■ TASKS TO PERFORM
A. In the PluralEyes article, rewrite the passage from "At NAB in 2009, dr." up to and including "out of synchronization.", replacing "NAB" with "the NAB Show".
B. Answer these questions from the PluralEyes article:
(i) In what year did Bruce Sharpe develop the Levelator?
(ii) In what city is Singular Software based?
(iii) Which broadcast-type capability does the article say prosumer camcorders lack?
C. According to the PluralEyes article, why might someone record sound on a dedicated digital recorder and video on a dSLR or consumer camera? Answer in one to three sentences.

++++ STUDY TEXT

For a long time, video production was the exclusive domain of broadcast companies with deep pockets, specialized personnel, and VEE (very expensive equipment). These days, even professionally done video production increasingly also happens in small offices using a Mac, Final Cut Studio and what we fondly refer to as ‘prosumer’ equipment — the type of camcorders and associated devices that are capable of producing excellent quality output without the broadcast-type of capabilities like timecode. Try synchronizing recordings made with three or four of these camcorders and you’ll immediately understand why broadcast companies have survived up to date — unless you use PluralEyes.
Vancouver based Singular Software‘s founder, Bruce Sharpe, is one of those people who had a vision, developed a product and then kept developing other products for problems in the same vertical market. In 2006, this dr. in mathematics developed the Levelator in conjunction with the Conversations Network. The Levelator is a podcaster’s tool that evens out the levels in spoken word recordings.
At NAB in 2009, dr. Sharp’s company showed the Final Cut version of PluralEyes, the plug-in we’re about to discuss. PluralEyes is said to take the pain out of synchronization.
PluralEyes is useful when recording video with multiple cameras (different angles) or when audio and video are independently recorded, or even when you want your sound to be recorded with a dedicated high-quality digital recorder and your video with a dSLR or consumer camera that lacks the quality you need.

++++++++
++++ GIVEN RECORDS

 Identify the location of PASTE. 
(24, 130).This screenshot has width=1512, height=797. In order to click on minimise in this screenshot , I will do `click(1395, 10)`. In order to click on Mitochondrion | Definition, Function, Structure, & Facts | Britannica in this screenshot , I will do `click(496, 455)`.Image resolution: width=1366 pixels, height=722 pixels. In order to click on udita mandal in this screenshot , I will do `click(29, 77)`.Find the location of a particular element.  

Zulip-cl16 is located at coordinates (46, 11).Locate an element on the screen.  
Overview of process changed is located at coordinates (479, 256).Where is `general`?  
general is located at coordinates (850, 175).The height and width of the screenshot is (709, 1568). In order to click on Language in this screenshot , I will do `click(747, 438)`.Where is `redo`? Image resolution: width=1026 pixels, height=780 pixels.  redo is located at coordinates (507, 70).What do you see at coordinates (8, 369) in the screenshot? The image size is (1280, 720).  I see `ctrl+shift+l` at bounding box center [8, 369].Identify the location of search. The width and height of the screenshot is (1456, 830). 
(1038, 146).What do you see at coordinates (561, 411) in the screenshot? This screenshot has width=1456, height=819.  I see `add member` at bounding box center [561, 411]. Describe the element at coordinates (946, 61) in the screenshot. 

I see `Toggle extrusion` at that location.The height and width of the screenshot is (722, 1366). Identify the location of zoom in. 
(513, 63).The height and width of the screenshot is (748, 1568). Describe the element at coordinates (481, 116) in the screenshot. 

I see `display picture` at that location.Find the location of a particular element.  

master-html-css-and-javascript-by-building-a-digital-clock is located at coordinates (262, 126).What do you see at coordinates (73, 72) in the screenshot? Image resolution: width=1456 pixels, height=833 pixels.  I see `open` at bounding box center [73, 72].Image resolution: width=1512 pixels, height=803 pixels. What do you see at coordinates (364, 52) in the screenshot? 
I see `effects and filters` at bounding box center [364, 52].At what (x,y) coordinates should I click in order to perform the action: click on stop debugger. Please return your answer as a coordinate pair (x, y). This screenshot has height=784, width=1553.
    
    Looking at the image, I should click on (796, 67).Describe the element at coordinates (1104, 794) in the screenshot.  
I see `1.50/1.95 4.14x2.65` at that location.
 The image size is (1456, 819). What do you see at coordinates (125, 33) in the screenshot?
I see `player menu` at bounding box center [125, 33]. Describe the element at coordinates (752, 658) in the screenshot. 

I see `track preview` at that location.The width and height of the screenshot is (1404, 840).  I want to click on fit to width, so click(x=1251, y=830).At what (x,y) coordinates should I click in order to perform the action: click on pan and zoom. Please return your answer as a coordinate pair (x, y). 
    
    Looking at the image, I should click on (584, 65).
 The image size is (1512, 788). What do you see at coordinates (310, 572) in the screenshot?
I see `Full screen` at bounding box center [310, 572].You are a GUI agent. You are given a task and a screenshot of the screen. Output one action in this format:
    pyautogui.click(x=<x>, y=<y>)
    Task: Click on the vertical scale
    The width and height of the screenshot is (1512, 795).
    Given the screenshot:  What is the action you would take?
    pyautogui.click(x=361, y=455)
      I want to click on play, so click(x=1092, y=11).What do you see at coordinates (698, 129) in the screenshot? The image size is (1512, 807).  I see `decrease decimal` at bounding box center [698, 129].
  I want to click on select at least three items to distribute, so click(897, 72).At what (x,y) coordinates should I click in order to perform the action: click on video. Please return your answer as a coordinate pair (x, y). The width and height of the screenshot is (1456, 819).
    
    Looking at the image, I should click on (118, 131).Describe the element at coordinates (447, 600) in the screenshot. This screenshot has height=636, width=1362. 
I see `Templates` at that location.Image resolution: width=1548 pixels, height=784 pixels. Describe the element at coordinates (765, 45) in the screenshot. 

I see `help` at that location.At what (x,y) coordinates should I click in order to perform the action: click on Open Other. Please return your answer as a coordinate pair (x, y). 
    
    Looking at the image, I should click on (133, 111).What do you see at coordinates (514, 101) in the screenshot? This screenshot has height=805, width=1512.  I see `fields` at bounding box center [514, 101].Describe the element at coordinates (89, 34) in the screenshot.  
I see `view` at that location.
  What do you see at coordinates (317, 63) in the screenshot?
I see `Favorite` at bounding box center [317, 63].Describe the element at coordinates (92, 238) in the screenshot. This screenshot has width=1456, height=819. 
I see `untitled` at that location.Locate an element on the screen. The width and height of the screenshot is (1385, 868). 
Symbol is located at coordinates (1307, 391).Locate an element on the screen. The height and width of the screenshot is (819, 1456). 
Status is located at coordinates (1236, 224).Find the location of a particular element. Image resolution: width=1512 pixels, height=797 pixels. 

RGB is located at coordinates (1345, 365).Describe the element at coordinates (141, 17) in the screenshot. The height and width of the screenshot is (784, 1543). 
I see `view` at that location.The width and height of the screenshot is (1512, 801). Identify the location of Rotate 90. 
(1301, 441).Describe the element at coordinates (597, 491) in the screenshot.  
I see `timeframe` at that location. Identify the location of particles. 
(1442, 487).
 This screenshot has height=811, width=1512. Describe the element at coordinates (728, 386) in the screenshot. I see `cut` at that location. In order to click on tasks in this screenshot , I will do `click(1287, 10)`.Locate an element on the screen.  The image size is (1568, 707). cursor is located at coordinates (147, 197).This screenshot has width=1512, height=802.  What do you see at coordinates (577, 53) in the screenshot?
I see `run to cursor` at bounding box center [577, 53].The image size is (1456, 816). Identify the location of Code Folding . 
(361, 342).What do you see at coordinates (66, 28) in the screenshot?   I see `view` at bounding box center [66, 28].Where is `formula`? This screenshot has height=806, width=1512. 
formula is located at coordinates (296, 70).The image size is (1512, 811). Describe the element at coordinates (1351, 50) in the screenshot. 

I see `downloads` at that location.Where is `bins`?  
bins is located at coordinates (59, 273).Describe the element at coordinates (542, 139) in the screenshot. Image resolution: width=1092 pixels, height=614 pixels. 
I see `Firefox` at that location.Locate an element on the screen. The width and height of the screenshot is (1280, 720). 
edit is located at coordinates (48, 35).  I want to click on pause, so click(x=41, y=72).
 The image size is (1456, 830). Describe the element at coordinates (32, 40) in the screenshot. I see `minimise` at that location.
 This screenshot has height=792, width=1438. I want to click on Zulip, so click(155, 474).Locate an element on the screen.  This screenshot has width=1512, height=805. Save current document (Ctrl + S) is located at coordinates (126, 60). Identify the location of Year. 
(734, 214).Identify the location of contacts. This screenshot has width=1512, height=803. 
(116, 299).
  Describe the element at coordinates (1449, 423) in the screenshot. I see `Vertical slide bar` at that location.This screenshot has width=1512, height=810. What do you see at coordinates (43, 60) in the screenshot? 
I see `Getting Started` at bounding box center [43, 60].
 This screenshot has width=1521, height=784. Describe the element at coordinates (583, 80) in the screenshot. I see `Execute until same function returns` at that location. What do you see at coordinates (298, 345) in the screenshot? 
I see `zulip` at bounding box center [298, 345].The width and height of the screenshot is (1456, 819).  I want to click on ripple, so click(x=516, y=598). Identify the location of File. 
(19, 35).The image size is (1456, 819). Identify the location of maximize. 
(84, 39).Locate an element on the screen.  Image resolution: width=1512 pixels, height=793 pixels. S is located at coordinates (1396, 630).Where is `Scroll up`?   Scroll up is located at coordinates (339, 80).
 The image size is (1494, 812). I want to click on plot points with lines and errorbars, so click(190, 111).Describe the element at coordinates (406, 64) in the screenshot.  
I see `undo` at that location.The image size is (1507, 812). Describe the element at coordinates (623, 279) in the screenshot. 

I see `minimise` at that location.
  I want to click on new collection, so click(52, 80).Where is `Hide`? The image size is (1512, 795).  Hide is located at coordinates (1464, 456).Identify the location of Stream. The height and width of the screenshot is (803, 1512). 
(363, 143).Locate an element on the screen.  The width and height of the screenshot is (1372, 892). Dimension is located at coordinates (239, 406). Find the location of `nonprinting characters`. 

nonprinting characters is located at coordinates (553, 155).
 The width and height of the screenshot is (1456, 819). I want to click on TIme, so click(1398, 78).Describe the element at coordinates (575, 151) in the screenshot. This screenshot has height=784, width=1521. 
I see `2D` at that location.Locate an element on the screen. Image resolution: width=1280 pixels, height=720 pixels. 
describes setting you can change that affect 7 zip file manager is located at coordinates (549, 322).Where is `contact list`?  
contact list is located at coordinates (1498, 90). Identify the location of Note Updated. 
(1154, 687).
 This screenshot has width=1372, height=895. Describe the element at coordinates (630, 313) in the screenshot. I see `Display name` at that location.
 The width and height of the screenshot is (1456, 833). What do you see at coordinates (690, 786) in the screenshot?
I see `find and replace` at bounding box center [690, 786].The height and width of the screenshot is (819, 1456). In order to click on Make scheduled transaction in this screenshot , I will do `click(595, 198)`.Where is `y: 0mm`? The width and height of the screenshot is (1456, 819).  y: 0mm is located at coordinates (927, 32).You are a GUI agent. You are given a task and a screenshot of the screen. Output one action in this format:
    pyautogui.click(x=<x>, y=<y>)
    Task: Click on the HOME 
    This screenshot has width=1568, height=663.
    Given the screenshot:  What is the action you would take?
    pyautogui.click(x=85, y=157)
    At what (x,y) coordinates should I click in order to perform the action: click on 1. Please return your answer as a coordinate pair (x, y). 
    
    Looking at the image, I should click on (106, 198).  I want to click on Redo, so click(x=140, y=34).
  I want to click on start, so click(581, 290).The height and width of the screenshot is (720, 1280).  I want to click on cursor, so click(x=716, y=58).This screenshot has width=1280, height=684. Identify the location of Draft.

++++++++

■ REPLIES
A.
At the NAB Show in 2009, dr. Sharp’s company showed the Final Cut version of PluralEyes, the plug-in we’re about to discuss. PluralEyes is said to take the pain out of synchronization.

B.
(i) 2006
(ii) Vancouver
(iii) Timecode

C. The dSLR or consumer camera lacks the quality needed, so a dedicated high-quality digital recorder is used to record the sound.